TASK REQUIREMENTS:
Your answer should reproduce every line of the material in which the word "magnifier" occurs.

#### THE RECORDS

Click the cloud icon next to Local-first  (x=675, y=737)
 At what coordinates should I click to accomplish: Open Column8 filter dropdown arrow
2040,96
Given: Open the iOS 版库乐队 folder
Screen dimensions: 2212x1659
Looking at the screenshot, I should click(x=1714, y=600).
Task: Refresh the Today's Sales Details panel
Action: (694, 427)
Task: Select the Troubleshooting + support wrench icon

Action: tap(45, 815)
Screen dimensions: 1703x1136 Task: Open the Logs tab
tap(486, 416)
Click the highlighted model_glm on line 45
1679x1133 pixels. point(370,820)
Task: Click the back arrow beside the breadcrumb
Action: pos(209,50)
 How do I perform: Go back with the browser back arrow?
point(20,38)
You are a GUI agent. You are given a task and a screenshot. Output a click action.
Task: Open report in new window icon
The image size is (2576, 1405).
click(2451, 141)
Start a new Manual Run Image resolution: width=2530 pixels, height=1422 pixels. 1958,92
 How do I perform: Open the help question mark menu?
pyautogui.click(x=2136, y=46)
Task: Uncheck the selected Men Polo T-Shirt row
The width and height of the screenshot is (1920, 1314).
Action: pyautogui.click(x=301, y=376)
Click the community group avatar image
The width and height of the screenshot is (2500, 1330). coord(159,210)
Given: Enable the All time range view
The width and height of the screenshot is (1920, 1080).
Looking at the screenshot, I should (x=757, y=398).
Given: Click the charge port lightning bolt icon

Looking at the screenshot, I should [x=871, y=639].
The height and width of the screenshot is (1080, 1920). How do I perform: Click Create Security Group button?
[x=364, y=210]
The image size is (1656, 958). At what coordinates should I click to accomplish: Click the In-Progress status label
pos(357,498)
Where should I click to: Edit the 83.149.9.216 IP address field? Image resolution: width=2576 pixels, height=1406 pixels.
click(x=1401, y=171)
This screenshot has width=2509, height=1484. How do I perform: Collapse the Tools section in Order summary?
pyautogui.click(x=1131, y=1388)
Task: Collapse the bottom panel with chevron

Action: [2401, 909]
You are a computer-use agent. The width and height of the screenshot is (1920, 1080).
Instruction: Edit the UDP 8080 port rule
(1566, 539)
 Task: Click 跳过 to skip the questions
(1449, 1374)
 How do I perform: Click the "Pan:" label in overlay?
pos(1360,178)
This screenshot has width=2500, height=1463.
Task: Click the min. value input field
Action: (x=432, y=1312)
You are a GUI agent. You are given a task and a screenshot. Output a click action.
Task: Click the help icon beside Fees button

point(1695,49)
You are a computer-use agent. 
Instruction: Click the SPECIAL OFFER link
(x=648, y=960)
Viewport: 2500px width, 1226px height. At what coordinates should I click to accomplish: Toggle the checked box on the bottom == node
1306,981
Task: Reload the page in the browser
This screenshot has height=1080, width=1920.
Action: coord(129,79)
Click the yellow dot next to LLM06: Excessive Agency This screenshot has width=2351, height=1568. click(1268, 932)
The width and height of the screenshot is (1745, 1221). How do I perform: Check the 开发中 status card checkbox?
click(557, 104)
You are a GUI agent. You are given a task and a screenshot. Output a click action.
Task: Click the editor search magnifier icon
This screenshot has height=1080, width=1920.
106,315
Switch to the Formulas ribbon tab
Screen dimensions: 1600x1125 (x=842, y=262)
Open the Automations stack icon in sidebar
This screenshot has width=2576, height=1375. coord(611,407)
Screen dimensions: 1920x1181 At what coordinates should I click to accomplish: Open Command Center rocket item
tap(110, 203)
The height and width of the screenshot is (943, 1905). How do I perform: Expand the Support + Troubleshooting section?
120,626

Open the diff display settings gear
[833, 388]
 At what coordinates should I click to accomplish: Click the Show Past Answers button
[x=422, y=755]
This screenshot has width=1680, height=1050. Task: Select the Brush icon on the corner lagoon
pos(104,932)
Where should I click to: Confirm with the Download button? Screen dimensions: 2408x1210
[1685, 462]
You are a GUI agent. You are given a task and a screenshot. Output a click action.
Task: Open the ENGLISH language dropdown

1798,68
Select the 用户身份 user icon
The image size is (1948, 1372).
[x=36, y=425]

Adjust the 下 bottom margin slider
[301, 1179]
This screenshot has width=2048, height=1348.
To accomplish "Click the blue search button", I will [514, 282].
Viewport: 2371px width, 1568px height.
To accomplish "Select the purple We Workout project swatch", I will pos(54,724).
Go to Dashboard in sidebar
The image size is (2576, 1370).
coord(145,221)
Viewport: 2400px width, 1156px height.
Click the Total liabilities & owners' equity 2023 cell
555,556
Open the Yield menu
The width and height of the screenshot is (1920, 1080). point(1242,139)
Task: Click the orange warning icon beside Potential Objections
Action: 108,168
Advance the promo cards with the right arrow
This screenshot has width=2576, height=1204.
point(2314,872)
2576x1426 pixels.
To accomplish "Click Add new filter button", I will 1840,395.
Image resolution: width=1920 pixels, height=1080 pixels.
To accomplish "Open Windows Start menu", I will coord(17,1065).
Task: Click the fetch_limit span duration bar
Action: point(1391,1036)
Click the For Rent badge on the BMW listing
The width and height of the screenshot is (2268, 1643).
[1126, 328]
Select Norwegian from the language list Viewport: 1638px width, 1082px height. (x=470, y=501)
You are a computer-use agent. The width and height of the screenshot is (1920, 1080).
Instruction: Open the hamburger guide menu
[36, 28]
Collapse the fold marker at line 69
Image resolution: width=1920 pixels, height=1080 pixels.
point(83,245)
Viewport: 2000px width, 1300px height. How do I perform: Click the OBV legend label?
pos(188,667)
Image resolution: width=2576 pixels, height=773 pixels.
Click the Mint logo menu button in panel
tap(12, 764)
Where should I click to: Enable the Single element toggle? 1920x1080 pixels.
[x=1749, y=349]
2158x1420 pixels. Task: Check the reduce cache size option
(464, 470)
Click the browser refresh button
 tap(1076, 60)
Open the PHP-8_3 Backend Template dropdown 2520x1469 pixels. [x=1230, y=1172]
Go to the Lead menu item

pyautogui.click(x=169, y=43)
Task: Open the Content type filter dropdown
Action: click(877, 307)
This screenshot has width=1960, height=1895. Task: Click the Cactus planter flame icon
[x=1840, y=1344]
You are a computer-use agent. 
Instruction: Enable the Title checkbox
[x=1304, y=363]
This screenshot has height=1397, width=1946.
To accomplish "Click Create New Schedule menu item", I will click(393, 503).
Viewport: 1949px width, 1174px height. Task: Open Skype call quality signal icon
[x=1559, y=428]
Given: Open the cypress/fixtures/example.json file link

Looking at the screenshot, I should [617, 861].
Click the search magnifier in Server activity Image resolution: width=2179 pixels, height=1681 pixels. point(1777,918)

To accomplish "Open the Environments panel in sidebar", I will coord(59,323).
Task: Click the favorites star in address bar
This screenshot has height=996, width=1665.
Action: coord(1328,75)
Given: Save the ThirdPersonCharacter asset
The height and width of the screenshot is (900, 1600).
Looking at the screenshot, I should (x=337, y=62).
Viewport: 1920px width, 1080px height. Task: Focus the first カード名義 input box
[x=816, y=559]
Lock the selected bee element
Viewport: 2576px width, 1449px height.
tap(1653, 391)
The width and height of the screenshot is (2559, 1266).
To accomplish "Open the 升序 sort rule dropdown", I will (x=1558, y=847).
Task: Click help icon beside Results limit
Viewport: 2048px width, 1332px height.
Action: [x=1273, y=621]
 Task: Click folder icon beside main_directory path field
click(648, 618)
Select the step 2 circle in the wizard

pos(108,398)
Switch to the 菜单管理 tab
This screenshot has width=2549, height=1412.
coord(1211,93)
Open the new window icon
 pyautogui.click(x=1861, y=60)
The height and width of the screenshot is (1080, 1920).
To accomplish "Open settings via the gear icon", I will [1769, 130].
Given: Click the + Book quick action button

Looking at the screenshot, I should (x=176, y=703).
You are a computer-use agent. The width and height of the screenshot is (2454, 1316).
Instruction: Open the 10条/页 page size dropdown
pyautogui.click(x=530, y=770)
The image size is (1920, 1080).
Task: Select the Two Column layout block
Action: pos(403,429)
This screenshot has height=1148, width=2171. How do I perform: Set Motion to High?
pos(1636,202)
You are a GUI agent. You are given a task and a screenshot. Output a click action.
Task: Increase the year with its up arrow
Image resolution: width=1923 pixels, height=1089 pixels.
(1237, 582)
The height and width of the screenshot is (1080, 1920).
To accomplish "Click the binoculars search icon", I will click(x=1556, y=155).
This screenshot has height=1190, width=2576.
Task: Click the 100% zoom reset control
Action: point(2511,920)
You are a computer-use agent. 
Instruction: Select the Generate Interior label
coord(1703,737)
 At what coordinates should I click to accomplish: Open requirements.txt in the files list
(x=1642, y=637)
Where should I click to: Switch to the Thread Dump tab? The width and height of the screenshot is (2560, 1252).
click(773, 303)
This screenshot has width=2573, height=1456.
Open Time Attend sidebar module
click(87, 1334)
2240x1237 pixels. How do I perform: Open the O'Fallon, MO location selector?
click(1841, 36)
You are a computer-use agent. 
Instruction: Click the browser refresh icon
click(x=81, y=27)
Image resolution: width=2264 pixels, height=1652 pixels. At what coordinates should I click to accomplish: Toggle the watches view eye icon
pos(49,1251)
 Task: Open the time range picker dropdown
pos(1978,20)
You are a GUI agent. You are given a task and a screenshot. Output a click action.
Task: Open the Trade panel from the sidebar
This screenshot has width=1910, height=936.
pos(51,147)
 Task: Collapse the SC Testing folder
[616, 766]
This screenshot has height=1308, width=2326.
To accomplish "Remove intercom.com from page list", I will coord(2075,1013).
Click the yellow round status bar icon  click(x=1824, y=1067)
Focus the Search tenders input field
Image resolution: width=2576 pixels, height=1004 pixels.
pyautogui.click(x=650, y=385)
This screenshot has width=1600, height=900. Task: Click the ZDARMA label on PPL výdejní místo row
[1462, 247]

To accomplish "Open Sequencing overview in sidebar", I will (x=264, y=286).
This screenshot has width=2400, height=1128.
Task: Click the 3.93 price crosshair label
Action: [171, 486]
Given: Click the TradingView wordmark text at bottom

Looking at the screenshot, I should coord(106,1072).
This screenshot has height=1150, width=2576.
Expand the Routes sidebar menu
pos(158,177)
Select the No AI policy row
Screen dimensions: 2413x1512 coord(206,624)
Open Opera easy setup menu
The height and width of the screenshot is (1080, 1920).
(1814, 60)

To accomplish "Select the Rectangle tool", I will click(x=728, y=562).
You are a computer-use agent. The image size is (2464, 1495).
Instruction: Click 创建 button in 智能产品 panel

########

WRITTEN ANSWER:
Task: Click the editor search magnifier icon
Click the search magnifier in Server activity Image resolution: width=2179 pixels, height=1681 pixels. point(1777,918)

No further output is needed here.